The core insight is that you don’t fix the code. You fix the process (loop) that produced the code.

Why and when to migrate languages

Before going straight into the how, it’s worth discussing the when and why because the assumptions around these projects have evolved. 

Teams launch migrations because of landscape changes between their initial build and current project. Either a known trade-off has become limiting, a better approach has emerged, or the original ecosystem is shrinking. 

For example, Jarred originally chose Zig because it offered C-level performance with radical simplicity, ideal for a solo founder “writing Bun in 1 year in a cramped Oakland apartment pre-LLM.” This simplicity came with known tradeoffs, which he writes about here

Fast forward to 2026. Bun's CLI is getting over 10 million monthly downloads and is used extensively within Claude Code.  

As recently as last quarter, those tradeoffs wouldn’t have been enough to justify freezing the roadmap and committing resources to a multi-quarter project. Migrating languages can deliver smaller, faster, and safer systems, but no one wants to pay for them.

Software engineers have also had to contend with the career risk inherent in these formerly mega-projects. You could maintain two parallel code bases for quarters or years, and if the end result was 90% parity, you had a bigger headache than when you started.

Now, the worst case scenario is you delete the branch and try again.

There still needs to be a justifiable business case. While million line migrations no longer cost $3 to $4 million in engineering resources over the course of a four year project, they still cost tens to hundreds of thousands of dollars or more to execute. The Bun migration, for example, consumed 5.9 billion uncached input tokens and 690 million output tokens — around $165,000 at API pricing. The main portion of Mike’s port was 27 million tokens.

Jarred’s million-line PR.

However, the migration case no longer needs to be existential. A year of memory-bug patches in the changelog, or one chronic bottleneck, can now justify it.

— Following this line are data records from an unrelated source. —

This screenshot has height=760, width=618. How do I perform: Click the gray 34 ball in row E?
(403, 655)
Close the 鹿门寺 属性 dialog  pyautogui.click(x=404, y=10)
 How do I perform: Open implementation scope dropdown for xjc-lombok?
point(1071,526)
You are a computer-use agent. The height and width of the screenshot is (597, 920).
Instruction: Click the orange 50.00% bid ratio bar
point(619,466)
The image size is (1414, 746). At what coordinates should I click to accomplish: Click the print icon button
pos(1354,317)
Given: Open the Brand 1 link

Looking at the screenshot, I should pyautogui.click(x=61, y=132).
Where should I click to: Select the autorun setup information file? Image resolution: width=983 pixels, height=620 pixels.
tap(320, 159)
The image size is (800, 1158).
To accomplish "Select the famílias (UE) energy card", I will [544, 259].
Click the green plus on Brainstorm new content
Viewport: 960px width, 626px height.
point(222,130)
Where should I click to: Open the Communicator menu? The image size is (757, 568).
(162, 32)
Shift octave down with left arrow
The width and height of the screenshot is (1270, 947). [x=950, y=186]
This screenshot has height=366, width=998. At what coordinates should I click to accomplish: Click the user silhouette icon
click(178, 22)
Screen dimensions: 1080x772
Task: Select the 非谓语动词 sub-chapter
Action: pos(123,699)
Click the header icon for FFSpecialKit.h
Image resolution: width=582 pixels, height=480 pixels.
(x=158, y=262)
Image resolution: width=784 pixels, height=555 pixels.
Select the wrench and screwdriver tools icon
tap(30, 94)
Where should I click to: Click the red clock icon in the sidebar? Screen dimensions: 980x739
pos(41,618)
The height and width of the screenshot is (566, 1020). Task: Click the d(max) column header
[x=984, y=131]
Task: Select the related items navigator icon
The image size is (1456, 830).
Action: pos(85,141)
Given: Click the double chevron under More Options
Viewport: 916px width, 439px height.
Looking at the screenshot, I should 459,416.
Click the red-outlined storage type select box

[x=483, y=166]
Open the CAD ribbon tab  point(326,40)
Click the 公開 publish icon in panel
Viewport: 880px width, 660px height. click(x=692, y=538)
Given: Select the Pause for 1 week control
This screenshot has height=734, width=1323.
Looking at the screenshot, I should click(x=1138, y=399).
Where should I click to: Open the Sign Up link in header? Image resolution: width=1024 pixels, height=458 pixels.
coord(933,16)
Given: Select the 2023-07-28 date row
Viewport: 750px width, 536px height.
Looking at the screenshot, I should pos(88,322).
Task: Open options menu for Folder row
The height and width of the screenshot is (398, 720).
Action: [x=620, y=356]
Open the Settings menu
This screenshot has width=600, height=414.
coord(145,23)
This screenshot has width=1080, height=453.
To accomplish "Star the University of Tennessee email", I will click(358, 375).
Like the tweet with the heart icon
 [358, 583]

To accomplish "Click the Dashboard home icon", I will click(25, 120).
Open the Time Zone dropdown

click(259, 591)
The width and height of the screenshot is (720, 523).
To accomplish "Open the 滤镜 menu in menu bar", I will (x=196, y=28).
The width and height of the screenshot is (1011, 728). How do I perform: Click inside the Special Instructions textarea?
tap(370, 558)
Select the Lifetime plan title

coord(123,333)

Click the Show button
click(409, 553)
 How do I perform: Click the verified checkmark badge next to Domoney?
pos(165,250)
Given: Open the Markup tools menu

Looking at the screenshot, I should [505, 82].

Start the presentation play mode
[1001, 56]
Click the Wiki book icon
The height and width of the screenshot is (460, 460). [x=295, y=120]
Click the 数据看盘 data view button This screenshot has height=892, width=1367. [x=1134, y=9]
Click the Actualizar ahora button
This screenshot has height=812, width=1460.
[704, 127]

The compile step was the impetus for Mike's project. The internal tool his team works on ships to users as a single binary. Producing that binary with the Python toolchain took roughly eight minutes per platform, totaling a 30-minute wait across the build matrix on every release. After the port, the same compile now takes about two seconds, the binary starts 6x faster, and the team was able to retire a separate deployment pipeline.

Why AI changes the code migration math

Claude Fable 5 is our most capable, generally available model. Fable and Opus 4.8 are particularly good at delegating, directing, and verifying parallel workstreams with subagents while finding multiple paths towards stated goals. 

Large code migrations are a particularly effective use case for these advanced models because:

  • The work is parallel. Work can be executed across thousands of independent units such as files and crates, so agents can work at the same time rather than have one waiting on the other.
  • Context is clear and comprehensive. The old code serves as a great spec for the model. It also serves as a core reference to help build the guide for translation agents to follow.
  • There is a built-in referee. Many large codebases will include a test suite that agents can use to verify their work. Agents perform their best when verification is objective, because the model can grind against a ground truth for days without a human arbitrating quality.
  • The queue writes itself. When a compiler or test run fails, that becomes the next item for an agent to fix.
  • They require consistency and edge case handling: The process is built so drift has nowhere to hide: reviewers cite the rule behind every finding, so a violation becomes a queue item instead of a quiet divergence. And when an agent does hit an edge case, the fix becomes a rule every subsequent agent follows.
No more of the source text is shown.